§ O que se pede: Indique se cada afirmação concorda com o trecho, respondendo sim ou não e citando literalmente as palavras do trecho que decidem a questão. 1. Quando houver dois ou mais requerimentos para a mesma área no mesmo dia, a área poderia ir para licitação. 2. Propõe-se trocar o sistema de codificação por um de legislação conceitual. 3. A indenização por revogação ou desapropriação de Direitos Minerários deve excluir os lucros cessantes.

§ Trecho:
= = = = =
Nota: há outras formas de afastar especuladores, como a adoção do conceito do dia do protocolo como momento jurídico. Nesse caso, quando houver dois ou mais requerimentos para a mesma área no mesmo dia, a área iria para licitação ou haveria outra forma de decidir qual é o prioritário. Esse sistema é adotado por vários países.

 

(iii)             Alterar o sistema de legislação conceitual do PL para o de codificação.

A mineração é uma atividade que tem como uma das principais características o grande vulto de investimentos com longo prazo de maturação e de retorno. Então, o investidor necessita de estabilidade e segurança com pouca margem de regulamentação e discricionariedade para a ANM.

Tudo isso sem abrir mão dos elementos estruturais constitucionais de garantia da União.

 

(iv)              Afastada a ação dos especuladores com a adoção da sugestão acima, pode-se manter a base da estrutura atual: (a) Sistema de Prioridade para a generalidade dos casos, em áreas livres; (b) licitação das áreas de Direitos Minerários que forem objeto de perda, desistência, renúncia, revogação ou caducidade; (c) Licitação de áreas estratégicas para a União e pesquisadas pela CPRM.

Fundamento: com esse sistema, não haverá ruptura abrupta com o Regime atual e o governo poderá atuar estrategicamente sem paralisar o setor.

 

(i)                  Alterar o regime de indenização em caso de revogação ou desapropriação de Direitos Minerários: a indenização deve ser ampla, computando todas as perdas, inclusive lucros cessantes.

A redação do parágrafo único do artigo 20 não pode se aplicar aos Direitos Minerários já em vigor na data da publicação da lei.

Mas, pior: gerará insegurança e afastará investidores.
= = = = =
§ Trechos de dados:
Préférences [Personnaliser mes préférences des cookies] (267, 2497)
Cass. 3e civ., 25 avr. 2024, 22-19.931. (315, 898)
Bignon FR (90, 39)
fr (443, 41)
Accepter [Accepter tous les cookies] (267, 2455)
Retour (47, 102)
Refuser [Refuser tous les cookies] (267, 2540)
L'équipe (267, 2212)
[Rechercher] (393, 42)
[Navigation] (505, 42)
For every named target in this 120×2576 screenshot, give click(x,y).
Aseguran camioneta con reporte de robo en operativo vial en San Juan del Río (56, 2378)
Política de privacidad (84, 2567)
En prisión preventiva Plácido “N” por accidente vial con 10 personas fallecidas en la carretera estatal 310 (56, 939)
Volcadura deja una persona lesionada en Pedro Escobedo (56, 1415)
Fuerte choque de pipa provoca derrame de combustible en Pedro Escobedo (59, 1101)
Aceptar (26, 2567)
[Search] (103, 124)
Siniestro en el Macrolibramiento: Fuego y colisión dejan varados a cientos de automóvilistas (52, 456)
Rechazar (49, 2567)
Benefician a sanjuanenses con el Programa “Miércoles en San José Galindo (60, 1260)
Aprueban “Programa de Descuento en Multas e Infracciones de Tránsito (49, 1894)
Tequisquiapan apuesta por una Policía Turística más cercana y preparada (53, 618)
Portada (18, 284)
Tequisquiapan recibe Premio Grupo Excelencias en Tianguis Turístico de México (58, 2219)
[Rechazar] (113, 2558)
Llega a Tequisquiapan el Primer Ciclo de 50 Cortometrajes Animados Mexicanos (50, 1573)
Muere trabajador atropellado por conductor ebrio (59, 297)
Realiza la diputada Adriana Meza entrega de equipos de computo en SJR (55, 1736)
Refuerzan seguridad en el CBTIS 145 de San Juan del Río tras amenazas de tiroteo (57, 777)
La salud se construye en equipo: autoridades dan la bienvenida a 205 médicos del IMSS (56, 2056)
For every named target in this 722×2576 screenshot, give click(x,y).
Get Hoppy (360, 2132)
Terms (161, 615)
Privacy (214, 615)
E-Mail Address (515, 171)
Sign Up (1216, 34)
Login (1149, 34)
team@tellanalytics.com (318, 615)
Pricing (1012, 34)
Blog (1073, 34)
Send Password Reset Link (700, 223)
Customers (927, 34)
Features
= = = = =
§ Resposta escrita:
1. Sim: "quando houver dois ou mais requerimentos para a mesma área no mesmo dia, a área iria para licitação".
2. Não: "Alterar o sistema de legislação conceitual do PL para o de codificação."
3. Não: "a indenização deve ser ampla, computando todas as perdas, inclusive lucros cessantes."